Working on that now. I deep litter my coop, and accumulate until late fall. I partition off part of my garden and use one hog panel bent into a U, with another hog panel across the front as a gate. I cleaned out the coop and dumped it my little enclosure. It's to protect from the poop-seeking dogs as much as anything. When the leaves came off the trees I blew them into the U as well, when it was full, the rest went into the run. It will compost over winter, and be distributed to the garden in the spring.
Now, to the larger plan.
I'm going to start a duck, hog, poultry rotation on the garden. I'll be adding ducks in the spring. The garden will have temporary fencing, likely green snow fence (dogs patrol the ground so predators aren't an issue, and with two acres, they don't try to scale much of anything, they just keep walking). The fence will keep the ducks in and chickens out. Since the ducks aren't as hard on plants, and their manure isn't hot, they will benefit the garden during the "grow" phase.
As the garden is harvested, I will remove the duck fencing and expand the fencing of the feeder pigs. They will come in behind the garden, clean up the plants, root up the ground, and continue the fertilization process.

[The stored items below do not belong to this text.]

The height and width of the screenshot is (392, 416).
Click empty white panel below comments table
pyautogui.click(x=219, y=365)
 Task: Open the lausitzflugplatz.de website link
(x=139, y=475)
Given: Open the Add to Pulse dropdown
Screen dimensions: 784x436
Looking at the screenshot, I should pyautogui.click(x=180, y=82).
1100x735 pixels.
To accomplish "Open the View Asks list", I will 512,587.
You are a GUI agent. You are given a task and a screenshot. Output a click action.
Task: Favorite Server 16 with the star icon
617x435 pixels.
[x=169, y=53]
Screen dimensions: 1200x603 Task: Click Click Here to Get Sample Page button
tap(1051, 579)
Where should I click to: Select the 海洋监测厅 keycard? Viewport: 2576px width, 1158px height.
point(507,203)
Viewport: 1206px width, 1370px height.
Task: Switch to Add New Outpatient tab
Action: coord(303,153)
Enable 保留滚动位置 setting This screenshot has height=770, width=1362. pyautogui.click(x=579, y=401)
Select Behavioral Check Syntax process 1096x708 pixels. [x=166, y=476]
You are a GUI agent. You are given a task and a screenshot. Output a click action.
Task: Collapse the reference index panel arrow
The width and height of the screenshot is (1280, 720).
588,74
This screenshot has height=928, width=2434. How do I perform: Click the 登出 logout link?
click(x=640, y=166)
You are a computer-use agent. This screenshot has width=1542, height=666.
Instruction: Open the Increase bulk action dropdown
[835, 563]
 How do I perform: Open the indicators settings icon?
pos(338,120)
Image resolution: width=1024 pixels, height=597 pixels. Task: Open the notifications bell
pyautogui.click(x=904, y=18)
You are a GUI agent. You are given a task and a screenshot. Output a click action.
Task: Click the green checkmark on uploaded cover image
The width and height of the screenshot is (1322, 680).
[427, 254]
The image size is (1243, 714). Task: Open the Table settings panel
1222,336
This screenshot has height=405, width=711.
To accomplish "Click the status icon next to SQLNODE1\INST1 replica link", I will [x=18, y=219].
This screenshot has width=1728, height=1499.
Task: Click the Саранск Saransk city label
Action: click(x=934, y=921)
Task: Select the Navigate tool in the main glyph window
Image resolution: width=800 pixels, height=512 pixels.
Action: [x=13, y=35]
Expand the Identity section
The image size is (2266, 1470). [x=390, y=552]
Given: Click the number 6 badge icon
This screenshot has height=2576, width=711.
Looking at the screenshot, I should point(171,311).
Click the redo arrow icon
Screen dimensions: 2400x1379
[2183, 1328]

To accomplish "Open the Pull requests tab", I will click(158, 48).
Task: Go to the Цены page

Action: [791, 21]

Once the garden is more hog than duck, the ducks will range with the chickens, while the hogs have full run of the garden to keep weeks from establishing and keeping the soil turned. I plan to butcher in mid October.
Once the hogs are gone, the fencing goes back up, and the poultry are turned loose on the garden again to clean up what the hogs missed, and fine till the ground.
I'm also toying with a two-leveled duck swim pond that uses overflow duck swim water to water the garden.
Ambitious, maybe. But I'm curious to see how it works....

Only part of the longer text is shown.